------ Provided passage

Migrating To Cloud Services: the very concept of cloud migration is comprehensive and has no clear boundaries. Many companies, attracted by the benefits of the cloud, proceed with extreme caution or make mistakes due to their inability to limit the phenomenon, to channel cloud migration into a well-designed path, or, even more commonly, due to the need for dedicated skills.
Cloud migration: more possibilities, more strategies
As anticipated, cloud migration has several meanings. Here are some:
- The first step that every enterprise should face, and is facing, is the migration to cloud services. The goal is to ensure that the IT services based on the business (email, collaboration services, file servers, intranet…) are no longer provided by the internal infrastructure but use cloud services offered in SaaS (Software as a Service).
The most common examples are the migration to Microsoft 365 or Google Workspace, but the whole SaaS universe is included. Depending on the company’s business, companies may decide to take advantage of cloud services for:
- Communications (Unified Communications as a service, UCaaS) ;
- The customer experience (Contact Center as-a-service, CCaaS);
- Business process management (Enterprise Resource Planning, ERP);
- Departmental software such as HR systems, physical space management systems (resource booking, desk, meeting room, etc.), CRM, WMS for logistics, and much more.
- A different project is adopting cloud infrastructure (Infrastructure-as-a-service, or IaaS) instead of its physical systems (servers and storage systems). The main difference with the previous case is that here the company is provided with only the infrastructure (virtual machines, storage, network), which must be managed by dedicated personnel. In contrast, in the case of SaaS, the cloud provider provides both the infrastructure and the ‘application. The main benefits of using the cloud for infrastructure resources are its virtually infinite scalability and the absence of initial investments in favor of a cost model linked to the concrete use of resources.

------------
------ Data supplied

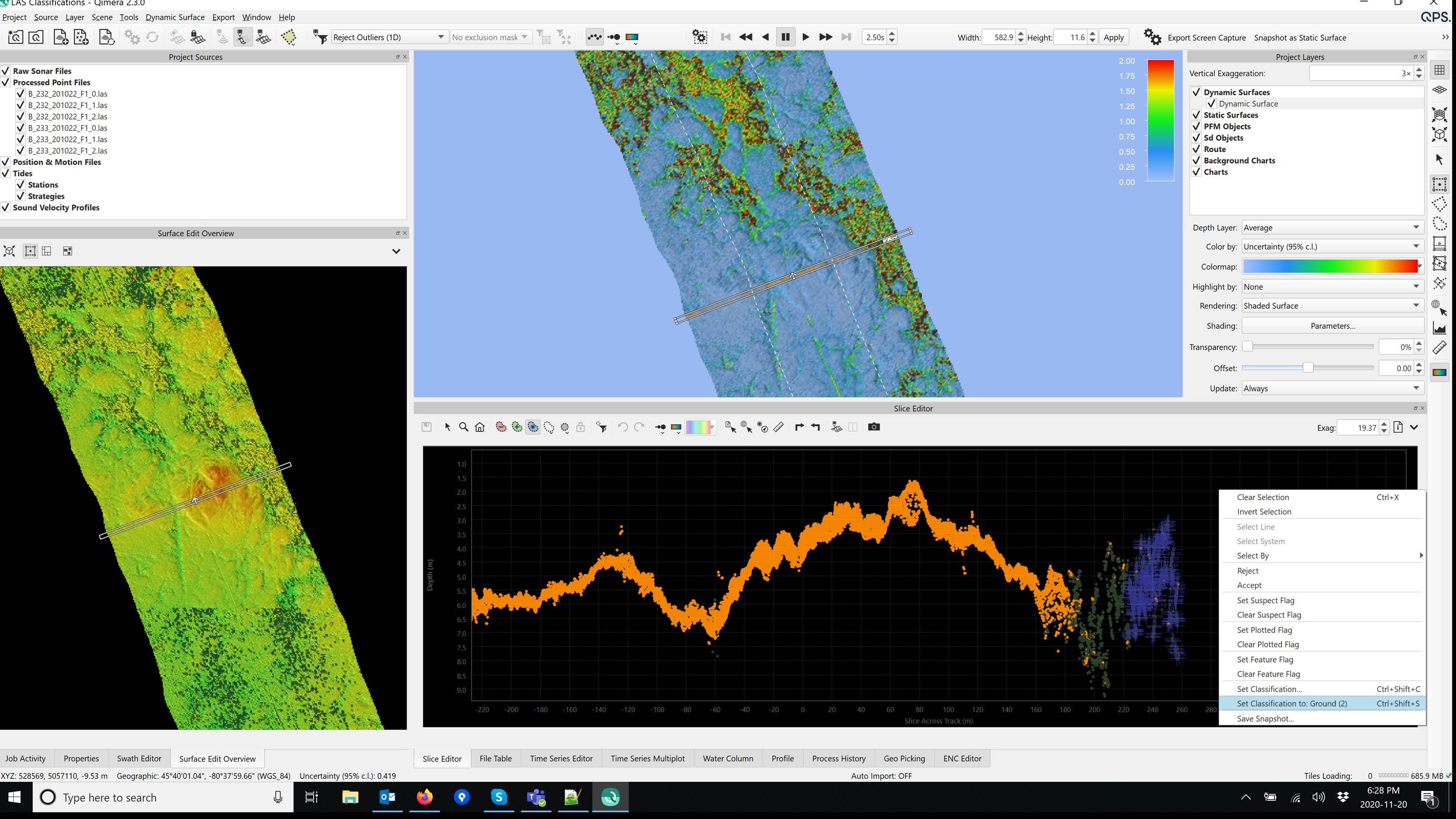Image resolution: width=1456 pixels, height=819 pixels.
Task: Pause slice playback
Action: pyautogui.click(x=785, y=37)
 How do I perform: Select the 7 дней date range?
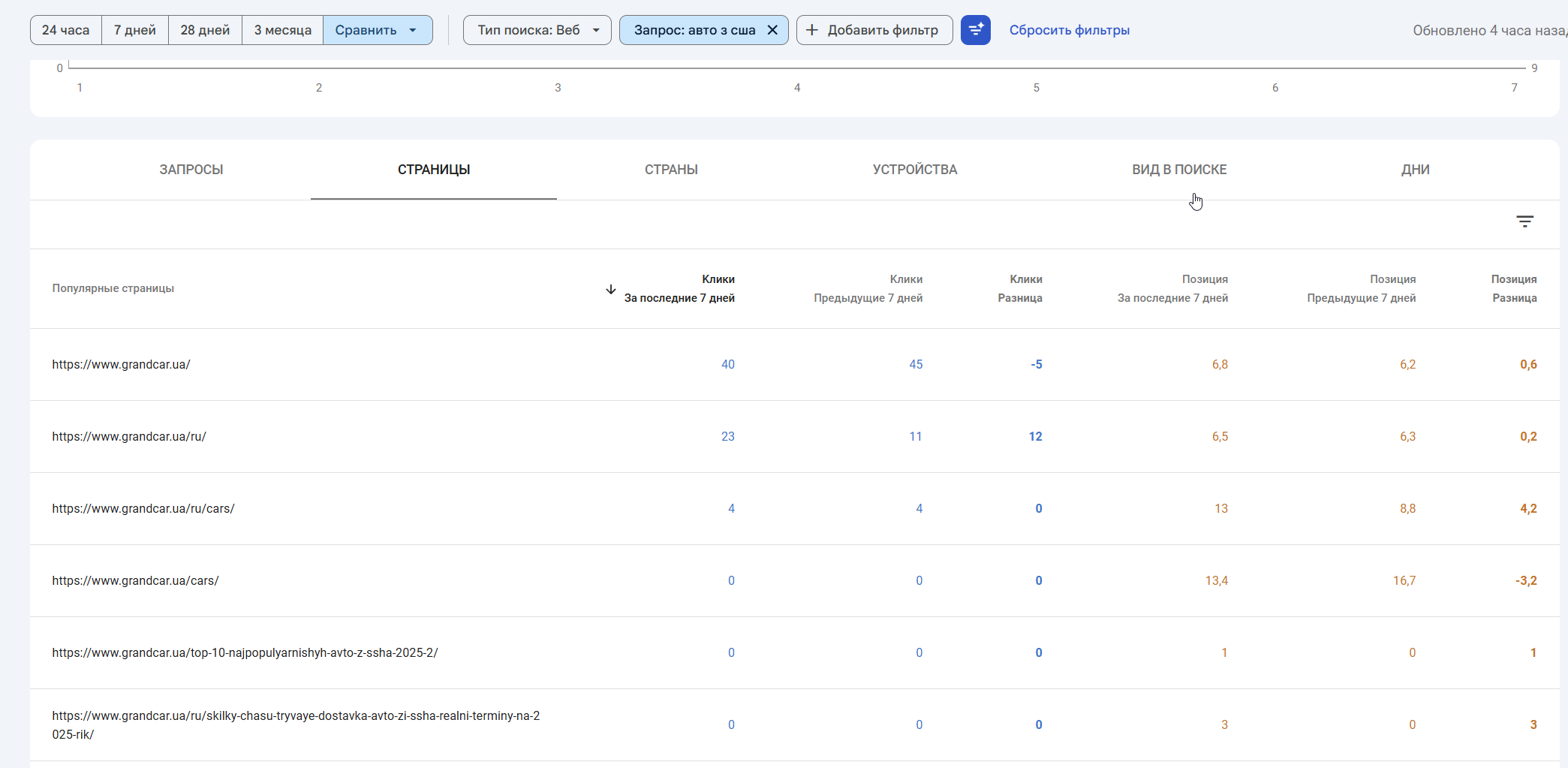click(x=135, y=30)
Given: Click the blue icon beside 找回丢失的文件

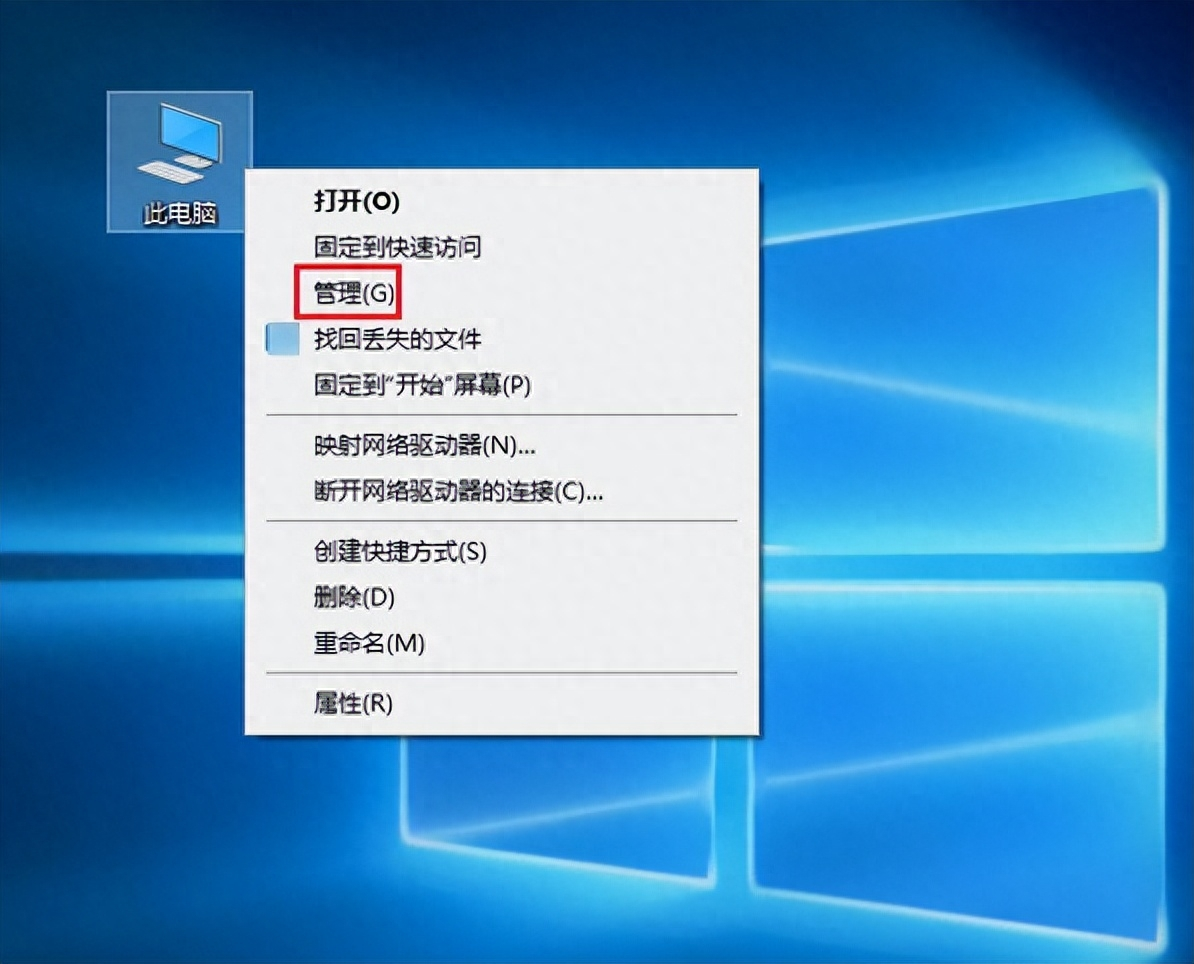Looking at the screenshot, I should (283, 339).
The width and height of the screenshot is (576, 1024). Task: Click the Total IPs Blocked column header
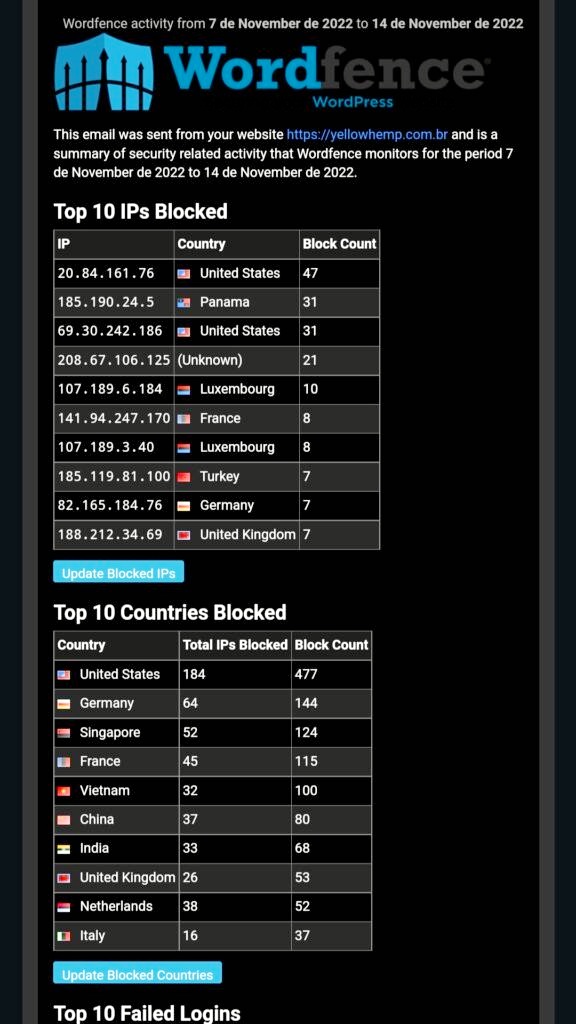click(235, 645)
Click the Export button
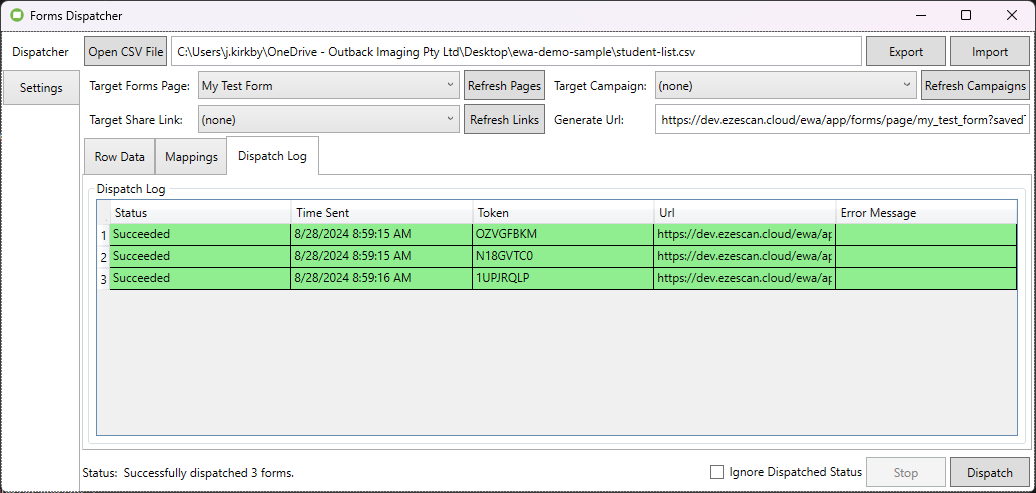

------------

| What you will do |
Which acronyms ending in "aaS" appear in the cloud migration text, and what does the text give as the full form of each? The listing was taken from a different source than the cloud migration text.

| Worked solution |
- SaaS: Software as a Service
- UCaaS: Unified Communications as a service
- CCaaS: Contact Center as-a-service
- IaaS: Infrastructure-as-a-service